Axle flange side seals; typical & easy repair. Remove the side axles, remove the flange & seal, pup the new one in, axle assembly and off ya go.

Do you have the Bentley Manual for the Quantum?


----------



## sttngboy (Sep 3, 2005)

no I dont have a Bentley manual. Where would be a good place to find one. Also do you think I would need to replace both the inner and outer pinion seals or just the outer.


_Modified by sttngboy at 12:16 PM 7-5-2009_


----------



## eurowner (Jan 26, 2002)

*FV-QR*


_Quote, originally posted by *sttngboy* »_no I dont have a Bentley manual. Where would be a good place to find one. Also do you think I would need to replace both the inner and outer pinion seals or just the outer.

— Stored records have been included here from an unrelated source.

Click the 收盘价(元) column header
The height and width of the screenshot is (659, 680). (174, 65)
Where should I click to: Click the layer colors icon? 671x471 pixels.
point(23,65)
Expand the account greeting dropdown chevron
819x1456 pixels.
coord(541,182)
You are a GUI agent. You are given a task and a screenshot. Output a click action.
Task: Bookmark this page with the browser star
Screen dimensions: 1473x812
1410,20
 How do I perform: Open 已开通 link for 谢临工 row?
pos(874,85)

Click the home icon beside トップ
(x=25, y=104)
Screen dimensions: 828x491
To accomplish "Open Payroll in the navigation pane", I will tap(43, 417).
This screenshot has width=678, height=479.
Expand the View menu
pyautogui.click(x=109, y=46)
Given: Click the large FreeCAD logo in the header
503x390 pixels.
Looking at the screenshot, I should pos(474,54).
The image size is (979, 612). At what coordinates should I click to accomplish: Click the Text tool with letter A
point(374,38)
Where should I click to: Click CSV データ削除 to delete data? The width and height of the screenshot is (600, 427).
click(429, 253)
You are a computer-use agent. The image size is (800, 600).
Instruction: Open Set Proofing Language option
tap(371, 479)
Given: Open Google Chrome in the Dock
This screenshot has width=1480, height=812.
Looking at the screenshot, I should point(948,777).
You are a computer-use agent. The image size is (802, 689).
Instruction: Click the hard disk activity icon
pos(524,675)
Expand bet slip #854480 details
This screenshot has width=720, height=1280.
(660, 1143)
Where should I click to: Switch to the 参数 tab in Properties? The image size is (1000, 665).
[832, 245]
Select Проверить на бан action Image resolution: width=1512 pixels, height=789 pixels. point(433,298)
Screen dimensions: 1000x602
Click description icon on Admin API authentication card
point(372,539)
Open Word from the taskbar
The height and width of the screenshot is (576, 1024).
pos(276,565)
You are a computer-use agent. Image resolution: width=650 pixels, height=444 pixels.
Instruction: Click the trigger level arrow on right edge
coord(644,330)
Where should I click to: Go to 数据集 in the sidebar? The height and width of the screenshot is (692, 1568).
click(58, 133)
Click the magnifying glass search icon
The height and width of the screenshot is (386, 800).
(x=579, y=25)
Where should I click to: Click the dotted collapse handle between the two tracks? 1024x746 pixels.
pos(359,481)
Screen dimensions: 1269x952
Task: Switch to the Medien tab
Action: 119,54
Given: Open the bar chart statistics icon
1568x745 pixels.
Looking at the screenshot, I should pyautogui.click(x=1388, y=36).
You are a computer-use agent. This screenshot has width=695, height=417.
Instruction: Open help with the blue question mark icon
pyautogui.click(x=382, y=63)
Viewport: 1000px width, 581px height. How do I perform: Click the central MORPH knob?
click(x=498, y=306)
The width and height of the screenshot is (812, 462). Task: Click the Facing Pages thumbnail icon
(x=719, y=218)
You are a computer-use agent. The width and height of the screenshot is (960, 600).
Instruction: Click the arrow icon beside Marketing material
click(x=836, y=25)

I have a spare for sale, IM me.
Inner pinion seal?! We gotta get you from not talking V8 rear wheel drive!!
Heeheee There is only 1 side shaft seal per front axle assembly.


----------



## sttngboy (Sep 3, 2005)

*Re: FV-QR (eurowner)*

Ok so now im confused. When I went to Napa auto parts' website and the store it showed a inner and outer pinion seal for automatic transmissions. So i ordered both. Here is a link to their site showing the seals. So if those are not the right ones can you tell me where to get the proper seal?
here is the inner
http://www.napaautoparts.com/m...+Axle
and the outer
http://www.napaautoparts.com/m...+Axle

Here is the link to their site showing their auto tans seals
http://www.napaautoparts.com/m...Id=12

_Modified by sttngboy at 7:34 PM 7-5-2009_


_Modified by sttngboy at 7:35 PM 7-5-2009_


----------



## eurowner (Jan 26, 2002)

*FV-QR*

Ahhhhaaa Sorry! You have a automatic! Now this all makes sense.
Check out http://www.autohausaz.com/ Do not trust any USA popular autoparts store to get you the correct parts or any VW.


----------



## sttngboy (Sep 3, 2005)

Autohauz doesn't show a pinion seal. Anyways. That bentley manual cover 1987 cause that's the year of mine.


----------



## DubbinChris (Dec 15, 2005)

*Re: FV-QR (sttngboy)*


_Quote, originally posted by *sttngboy* »_
here is the inner
http://www.napaautoparts.com/m...+Axle

Doesn't PS mean power steering?


----------